Disease X refers to an unknown pathogen that could cause a future epidemic or pandemic. The World Health Organization (WHO) coined the term Disease X in 2018 to represent an unknown virus or bacteria that could emerge and spread globally. The WHO said they added Disease X to its list of priority diseases to ensure that research efforts and preparedness plans are flexible enough to respond to unknown pathogens.
According to WHO, the rationale behind Disease X is that history has shown us that major epidemics and pandemics have often been caused by pathogens that we did not anticipate. The WHO says they wanted to raise awareness of the threat of “known unknowns” – diseases that we know could emerge but have not yet. By including Disease X on its list, the WHO hopes to spur research into broad platforms that can respond to a wide range of potential pathogens.
The WHO describes Disease X as “a serious international epidemic that could be caused by a pathogen currently unknown to cause human disease”. It represents the knowledge that the next major outbreak may come from a virus very different from ones we are familiar with, like Ebola, Zika or SARS.
Some experts believe that Disease X will likely originate from an animal virus that spills over into humans, known as a zoonotic transmission. Others have speculated that a synthetic virus or bioweapon could also potentially cause Disease X. However, the WHO has said it is unlikely that Disease X would originate from a synthetic virus.

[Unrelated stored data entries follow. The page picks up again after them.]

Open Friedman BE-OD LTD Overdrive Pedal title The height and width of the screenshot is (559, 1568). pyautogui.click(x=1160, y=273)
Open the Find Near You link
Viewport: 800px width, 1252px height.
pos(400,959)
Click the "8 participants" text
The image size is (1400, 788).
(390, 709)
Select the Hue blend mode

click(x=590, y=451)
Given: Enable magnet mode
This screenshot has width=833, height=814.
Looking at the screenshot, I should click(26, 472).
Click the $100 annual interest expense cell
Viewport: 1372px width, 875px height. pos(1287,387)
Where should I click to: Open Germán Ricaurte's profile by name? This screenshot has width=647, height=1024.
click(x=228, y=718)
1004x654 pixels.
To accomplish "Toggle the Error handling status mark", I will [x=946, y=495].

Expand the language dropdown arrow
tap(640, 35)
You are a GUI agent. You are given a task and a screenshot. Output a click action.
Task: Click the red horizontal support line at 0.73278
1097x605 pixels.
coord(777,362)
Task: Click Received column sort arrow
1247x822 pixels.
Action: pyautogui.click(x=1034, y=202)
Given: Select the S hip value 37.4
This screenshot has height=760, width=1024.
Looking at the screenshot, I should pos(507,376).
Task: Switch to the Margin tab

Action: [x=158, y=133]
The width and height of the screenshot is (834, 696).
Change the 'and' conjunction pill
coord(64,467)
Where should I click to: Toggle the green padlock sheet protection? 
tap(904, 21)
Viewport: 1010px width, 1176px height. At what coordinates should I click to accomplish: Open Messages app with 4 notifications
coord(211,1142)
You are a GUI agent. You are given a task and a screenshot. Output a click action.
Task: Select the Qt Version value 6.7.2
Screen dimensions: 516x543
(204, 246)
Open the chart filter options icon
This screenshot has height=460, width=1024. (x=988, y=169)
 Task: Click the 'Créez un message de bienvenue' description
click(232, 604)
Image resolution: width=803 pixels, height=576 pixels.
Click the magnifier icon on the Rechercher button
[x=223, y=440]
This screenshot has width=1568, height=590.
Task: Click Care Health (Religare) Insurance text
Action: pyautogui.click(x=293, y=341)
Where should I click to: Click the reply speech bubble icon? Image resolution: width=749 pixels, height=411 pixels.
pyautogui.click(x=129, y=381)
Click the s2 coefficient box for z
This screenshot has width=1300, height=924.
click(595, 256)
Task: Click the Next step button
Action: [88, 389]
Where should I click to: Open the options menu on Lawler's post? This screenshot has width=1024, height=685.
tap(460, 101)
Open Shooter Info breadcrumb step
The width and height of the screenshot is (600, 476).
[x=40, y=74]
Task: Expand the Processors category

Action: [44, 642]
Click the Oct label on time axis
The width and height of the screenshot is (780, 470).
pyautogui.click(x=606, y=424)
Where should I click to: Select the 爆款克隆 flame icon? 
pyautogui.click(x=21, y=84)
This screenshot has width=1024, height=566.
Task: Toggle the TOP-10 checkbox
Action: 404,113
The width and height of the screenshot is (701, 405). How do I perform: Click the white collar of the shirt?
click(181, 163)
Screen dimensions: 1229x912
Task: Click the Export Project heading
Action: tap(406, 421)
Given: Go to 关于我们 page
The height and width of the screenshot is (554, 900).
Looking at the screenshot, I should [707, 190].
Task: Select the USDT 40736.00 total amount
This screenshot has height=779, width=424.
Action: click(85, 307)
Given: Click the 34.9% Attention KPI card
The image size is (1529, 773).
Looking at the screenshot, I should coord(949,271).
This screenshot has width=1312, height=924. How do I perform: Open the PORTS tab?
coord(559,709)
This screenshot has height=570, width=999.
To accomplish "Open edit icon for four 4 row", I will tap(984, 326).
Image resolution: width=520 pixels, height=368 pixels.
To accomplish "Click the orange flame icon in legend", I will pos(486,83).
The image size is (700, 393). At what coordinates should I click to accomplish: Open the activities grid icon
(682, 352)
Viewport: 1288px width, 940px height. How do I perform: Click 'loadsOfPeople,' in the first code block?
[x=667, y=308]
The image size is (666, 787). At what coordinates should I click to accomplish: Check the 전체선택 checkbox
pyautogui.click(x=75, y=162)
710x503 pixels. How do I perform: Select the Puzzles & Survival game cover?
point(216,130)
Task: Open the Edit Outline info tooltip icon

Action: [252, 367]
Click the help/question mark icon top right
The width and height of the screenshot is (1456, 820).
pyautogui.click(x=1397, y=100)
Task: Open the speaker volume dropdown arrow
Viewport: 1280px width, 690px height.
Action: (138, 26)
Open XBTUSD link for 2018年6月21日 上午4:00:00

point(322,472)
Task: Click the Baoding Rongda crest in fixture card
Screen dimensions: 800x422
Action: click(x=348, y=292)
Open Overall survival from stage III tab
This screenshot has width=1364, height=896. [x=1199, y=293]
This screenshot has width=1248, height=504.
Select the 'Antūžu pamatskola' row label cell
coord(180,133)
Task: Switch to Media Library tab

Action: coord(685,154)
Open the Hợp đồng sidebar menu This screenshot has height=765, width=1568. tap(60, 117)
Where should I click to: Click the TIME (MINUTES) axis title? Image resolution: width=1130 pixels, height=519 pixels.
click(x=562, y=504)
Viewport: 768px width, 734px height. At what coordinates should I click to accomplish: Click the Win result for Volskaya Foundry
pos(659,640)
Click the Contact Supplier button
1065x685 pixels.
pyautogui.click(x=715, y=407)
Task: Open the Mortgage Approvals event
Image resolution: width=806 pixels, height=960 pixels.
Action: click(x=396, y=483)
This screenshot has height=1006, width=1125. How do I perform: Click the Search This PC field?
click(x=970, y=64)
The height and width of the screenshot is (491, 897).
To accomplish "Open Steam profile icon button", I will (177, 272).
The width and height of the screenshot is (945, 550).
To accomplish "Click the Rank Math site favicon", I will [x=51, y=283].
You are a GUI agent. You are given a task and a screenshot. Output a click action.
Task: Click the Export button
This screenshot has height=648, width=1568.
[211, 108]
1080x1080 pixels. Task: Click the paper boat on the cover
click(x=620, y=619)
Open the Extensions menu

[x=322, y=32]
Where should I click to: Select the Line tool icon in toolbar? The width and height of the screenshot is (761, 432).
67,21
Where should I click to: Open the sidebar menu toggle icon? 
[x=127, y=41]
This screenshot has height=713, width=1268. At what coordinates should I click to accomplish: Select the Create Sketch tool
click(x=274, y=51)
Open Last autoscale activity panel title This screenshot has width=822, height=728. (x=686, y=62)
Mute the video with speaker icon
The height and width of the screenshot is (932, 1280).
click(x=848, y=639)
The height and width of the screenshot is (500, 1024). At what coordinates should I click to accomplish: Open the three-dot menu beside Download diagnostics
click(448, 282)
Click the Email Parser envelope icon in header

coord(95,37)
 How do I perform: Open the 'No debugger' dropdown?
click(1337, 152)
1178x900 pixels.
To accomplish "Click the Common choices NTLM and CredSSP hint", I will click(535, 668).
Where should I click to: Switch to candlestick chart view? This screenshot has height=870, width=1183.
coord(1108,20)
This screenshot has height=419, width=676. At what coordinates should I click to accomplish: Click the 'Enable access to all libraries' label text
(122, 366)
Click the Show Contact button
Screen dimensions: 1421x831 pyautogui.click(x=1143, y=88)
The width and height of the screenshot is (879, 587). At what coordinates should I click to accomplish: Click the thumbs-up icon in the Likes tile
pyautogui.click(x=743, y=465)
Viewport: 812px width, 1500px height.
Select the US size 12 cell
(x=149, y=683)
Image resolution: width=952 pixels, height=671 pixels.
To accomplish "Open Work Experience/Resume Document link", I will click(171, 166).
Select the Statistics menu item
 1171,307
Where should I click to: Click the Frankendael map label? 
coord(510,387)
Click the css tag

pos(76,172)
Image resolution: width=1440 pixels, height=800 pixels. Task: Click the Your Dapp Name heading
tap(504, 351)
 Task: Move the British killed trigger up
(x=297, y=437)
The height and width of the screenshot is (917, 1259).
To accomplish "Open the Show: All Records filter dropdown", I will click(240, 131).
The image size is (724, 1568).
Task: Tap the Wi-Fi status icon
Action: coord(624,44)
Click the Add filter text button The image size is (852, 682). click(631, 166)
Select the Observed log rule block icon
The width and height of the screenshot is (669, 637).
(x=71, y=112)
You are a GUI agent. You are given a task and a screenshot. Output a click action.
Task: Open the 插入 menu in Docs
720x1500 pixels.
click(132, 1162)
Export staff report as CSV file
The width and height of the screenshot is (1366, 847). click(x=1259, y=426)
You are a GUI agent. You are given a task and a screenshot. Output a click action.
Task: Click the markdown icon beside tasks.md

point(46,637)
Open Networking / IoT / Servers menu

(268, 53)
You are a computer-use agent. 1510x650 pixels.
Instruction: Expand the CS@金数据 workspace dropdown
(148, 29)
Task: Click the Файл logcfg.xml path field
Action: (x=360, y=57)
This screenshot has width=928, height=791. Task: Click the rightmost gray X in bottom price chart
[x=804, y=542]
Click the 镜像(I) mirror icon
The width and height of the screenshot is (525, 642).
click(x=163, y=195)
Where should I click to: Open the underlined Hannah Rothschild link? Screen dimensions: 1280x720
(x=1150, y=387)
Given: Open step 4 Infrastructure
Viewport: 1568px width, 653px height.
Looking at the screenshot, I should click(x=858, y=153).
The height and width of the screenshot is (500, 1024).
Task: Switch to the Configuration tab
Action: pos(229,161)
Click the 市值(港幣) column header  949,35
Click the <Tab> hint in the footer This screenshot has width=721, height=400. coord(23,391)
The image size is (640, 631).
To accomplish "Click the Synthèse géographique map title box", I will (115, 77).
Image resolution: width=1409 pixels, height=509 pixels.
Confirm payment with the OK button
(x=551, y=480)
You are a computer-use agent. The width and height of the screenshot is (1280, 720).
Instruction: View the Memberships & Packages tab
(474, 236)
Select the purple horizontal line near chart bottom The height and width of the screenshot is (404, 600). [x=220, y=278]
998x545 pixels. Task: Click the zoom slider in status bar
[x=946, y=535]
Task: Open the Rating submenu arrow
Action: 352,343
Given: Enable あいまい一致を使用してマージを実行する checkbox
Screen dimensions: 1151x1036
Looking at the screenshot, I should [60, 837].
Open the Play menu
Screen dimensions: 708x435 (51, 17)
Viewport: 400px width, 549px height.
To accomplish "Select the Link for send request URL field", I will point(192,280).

In early 2020, the new coronavirus disease COVID-19 emerged and some experts described it as the first incarnation of Disease X – an unknown pathogen that sparked a global pandemic. The COVID-19 outbreak highlighted the need to prepare for future Disease X threats.
In summary, Disease X is a placeholder term used by the WHO to represent an unknown pathogen that could cause a future epidemic or pandemic. It is meant to encourage research and preparedness for the inevitable threat of emerging infectious diseases.